TASK GOAL: Pull out each line of the listing that contains the string "pixels", copying the lines in full. Only matches with the same uppercase and lowercase letters count.

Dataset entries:
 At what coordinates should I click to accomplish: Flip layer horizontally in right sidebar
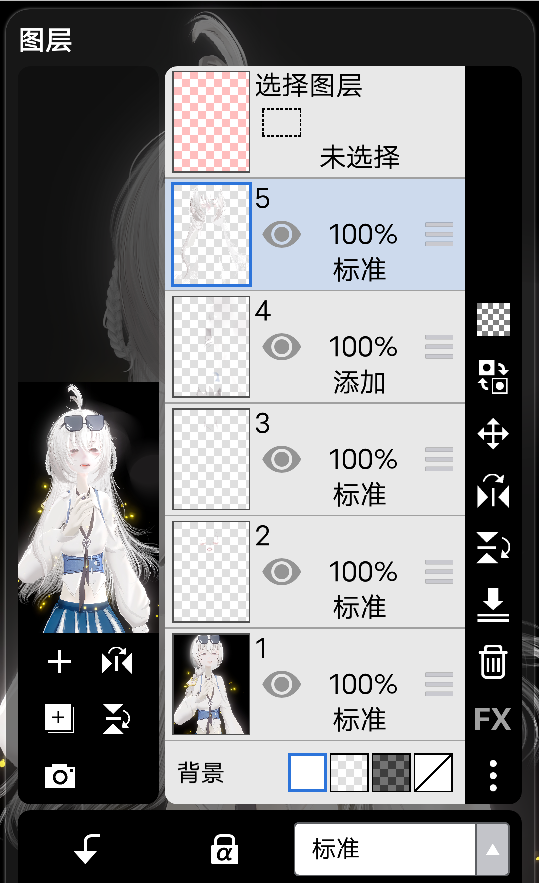[x=493, y=490]
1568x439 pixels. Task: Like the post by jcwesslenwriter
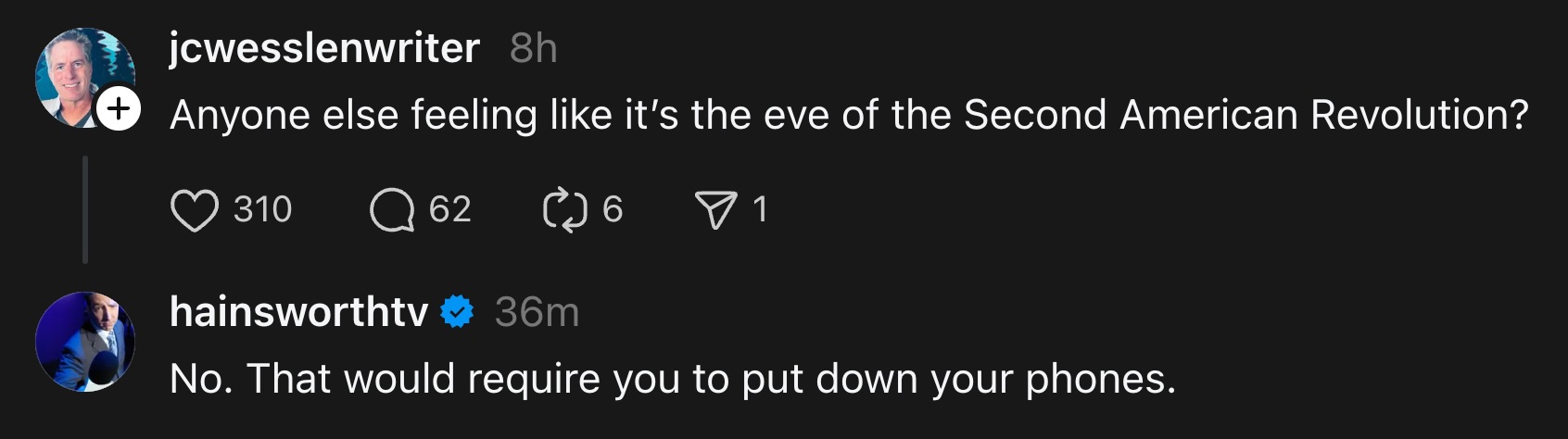[x=195, y=210]
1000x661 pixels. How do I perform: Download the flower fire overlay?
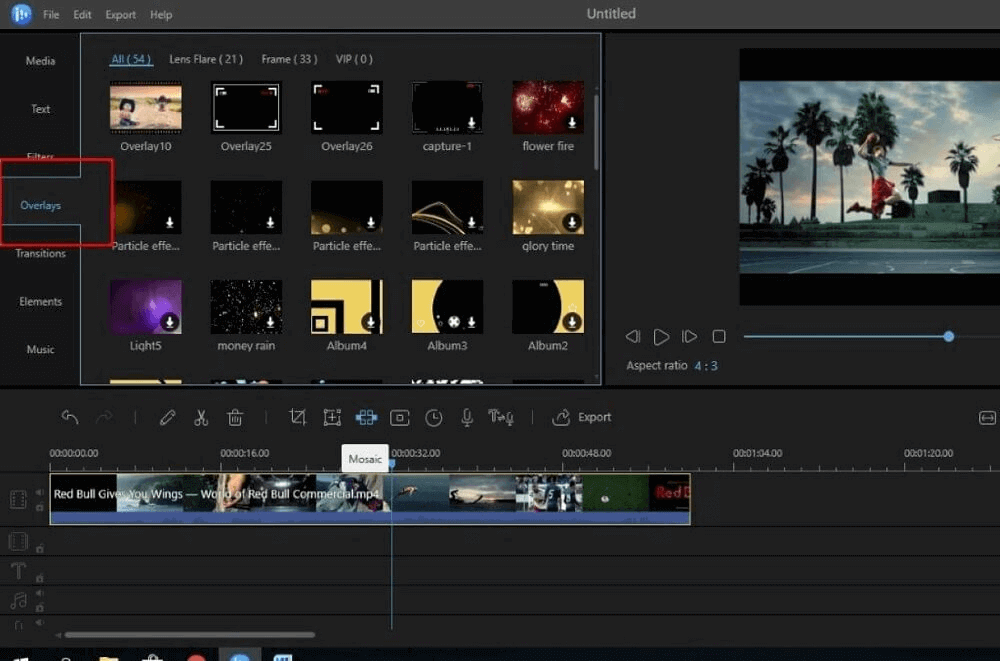572,122
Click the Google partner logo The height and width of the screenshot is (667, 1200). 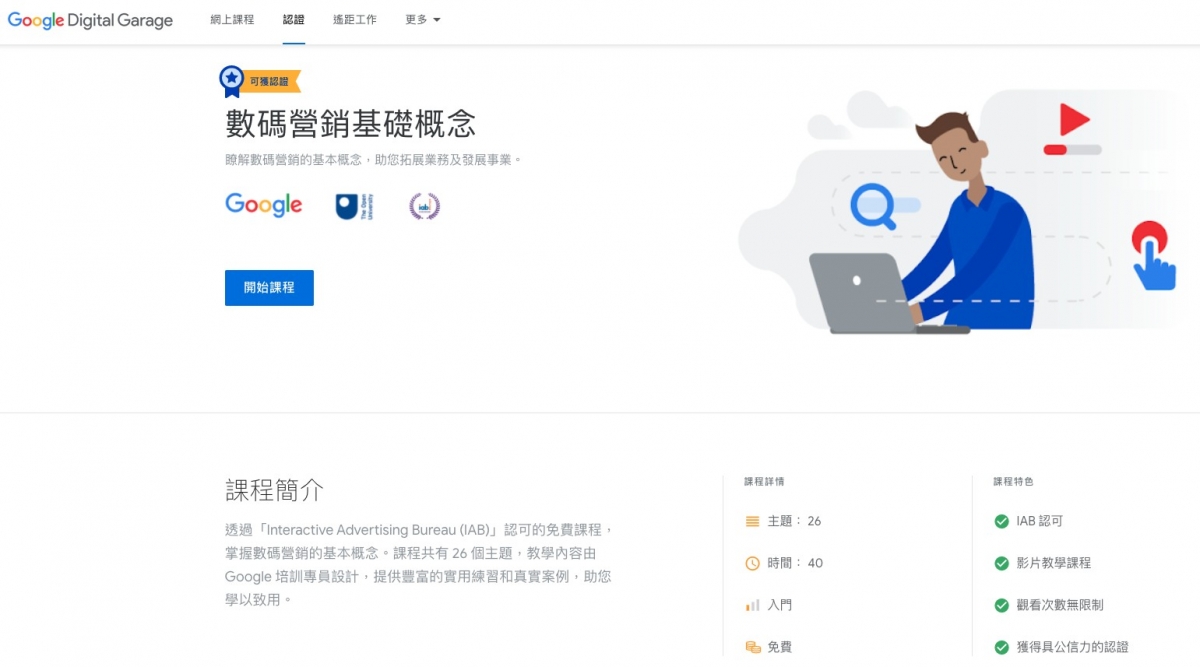click(264, 205)
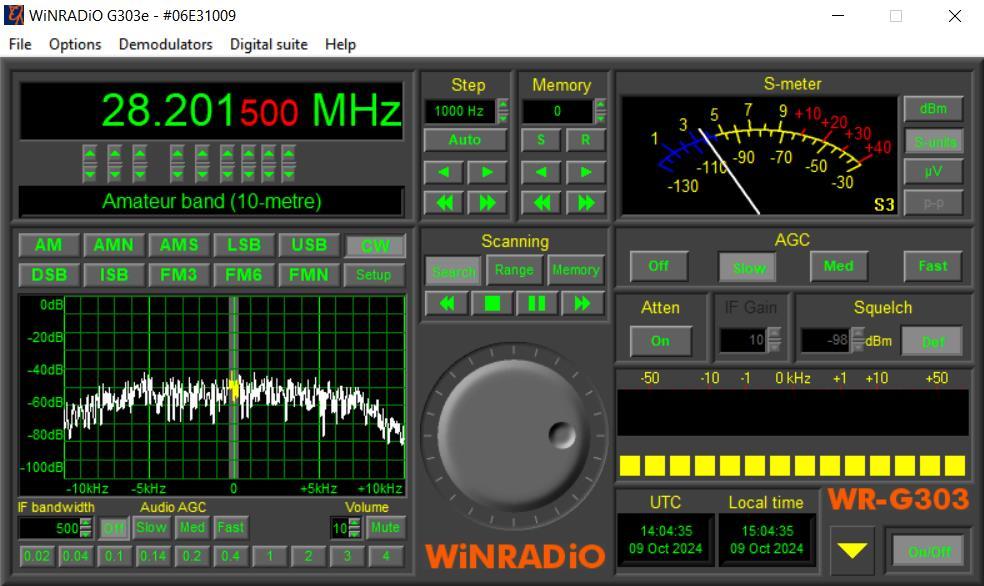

SOLUTION TO THIS PROBLEM:
1568x439 pixels. Task: Like the post by jcwesslenwriter
1000x661 pixels. How do I perform: Download the flower fire overlay?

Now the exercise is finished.